Abstract

We have obtained a firm detection of Cyg X-1 during its hard and intermediate spectral states in the energy range of 40 MeV--60 GeV based on observations by the Fermi Large Area Telescope, confirming the independent results at $\geq$60MeV of a previous work. The detection significance is $\simeq\!8\sigma$ in the 0.1--10 GeV range. In the soft state, we have found only upper limits on the emission at energies $\gtrsim$0.1 MeV. However, we have found emission with a very soft spectrum in the 40--80 MeV range, not detected previously. This is likely to represent the high-energy cutoff of the high-energy power-law tail observed in the soft state. Similarly, we have detected a $\gamma$-ray soft excess in the hard state, which appears to be of similar origin. We have also confirmed the presence of an orbital modulation of the detected emission in the hard state, expected if the $\gamma$-rays are from Compton upscattering of stellar blackbody photons.

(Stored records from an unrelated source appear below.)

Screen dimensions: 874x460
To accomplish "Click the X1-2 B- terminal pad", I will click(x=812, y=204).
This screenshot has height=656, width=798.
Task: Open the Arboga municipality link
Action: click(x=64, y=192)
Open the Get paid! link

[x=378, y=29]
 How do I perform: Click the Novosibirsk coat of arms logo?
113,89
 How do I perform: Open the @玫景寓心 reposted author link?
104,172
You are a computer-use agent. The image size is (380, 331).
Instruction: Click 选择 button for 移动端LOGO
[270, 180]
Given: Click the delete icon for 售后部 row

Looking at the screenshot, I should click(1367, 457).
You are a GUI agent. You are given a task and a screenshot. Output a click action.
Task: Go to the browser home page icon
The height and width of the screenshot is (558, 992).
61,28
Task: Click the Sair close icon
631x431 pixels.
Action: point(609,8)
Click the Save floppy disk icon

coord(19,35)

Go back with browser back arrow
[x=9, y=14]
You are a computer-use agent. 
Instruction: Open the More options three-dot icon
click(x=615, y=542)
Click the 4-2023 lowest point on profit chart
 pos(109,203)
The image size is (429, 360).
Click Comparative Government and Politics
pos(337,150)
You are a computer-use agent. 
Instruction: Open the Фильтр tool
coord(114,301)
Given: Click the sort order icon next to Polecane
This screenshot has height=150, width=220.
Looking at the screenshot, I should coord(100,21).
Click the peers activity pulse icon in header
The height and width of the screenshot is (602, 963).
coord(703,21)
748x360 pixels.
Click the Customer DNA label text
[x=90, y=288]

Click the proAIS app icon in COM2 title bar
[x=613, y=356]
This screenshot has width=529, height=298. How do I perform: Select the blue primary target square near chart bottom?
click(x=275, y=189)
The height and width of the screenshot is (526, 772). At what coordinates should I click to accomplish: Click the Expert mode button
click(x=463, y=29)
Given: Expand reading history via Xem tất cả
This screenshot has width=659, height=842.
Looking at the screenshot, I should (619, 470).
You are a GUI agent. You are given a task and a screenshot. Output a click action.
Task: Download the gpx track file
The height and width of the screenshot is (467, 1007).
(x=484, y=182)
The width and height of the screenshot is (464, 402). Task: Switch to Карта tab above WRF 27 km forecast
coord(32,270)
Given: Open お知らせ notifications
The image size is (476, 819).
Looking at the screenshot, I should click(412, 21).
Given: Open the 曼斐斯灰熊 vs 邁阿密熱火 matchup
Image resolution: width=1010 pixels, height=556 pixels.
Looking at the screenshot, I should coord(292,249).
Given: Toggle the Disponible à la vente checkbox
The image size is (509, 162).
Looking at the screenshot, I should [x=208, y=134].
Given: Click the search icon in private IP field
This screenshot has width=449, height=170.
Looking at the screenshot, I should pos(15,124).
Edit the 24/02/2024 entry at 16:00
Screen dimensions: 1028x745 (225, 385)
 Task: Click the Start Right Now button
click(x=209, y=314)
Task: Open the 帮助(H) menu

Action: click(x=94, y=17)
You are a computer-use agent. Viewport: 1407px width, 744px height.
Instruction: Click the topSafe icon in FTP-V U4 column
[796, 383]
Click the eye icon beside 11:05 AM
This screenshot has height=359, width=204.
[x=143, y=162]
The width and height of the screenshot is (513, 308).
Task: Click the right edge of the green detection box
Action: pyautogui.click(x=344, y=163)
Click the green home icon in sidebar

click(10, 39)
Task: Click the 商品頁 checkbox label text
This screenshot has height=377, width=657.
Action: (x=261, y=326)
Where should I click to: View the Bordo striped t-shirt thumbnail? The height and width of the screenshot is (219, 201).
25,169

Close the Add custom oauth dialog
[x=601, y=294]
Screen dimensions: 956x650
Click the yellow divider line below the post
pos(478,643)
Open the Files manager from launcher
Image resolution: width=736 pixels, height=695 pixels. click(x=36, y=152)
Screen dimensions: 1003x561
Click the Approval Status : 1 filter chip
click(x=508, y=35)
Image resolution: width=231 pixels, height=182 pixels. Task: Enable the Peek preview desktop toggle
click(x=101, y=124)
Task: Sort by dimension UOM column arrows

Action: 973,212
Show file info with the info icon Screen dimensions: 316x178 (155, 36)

However, the observed modulation is significantly weaker than that predicted if the blackbody upscattering were the dominant source of $\gamma$-rays. This argues for a significant contribution from $\gamma$-rays produced by the synchrotron-self-Compton process. We have found that such strong contribution is possible if the jet is strongly clumped. We reproduce the observed hard-state average broad-band spectrum using a self-consistent jet model, taking into account all the relevant emission processes, e$^\pm$ pair absorption, and clumping. This model also reproduces the amplitude of the observed orbital modulation.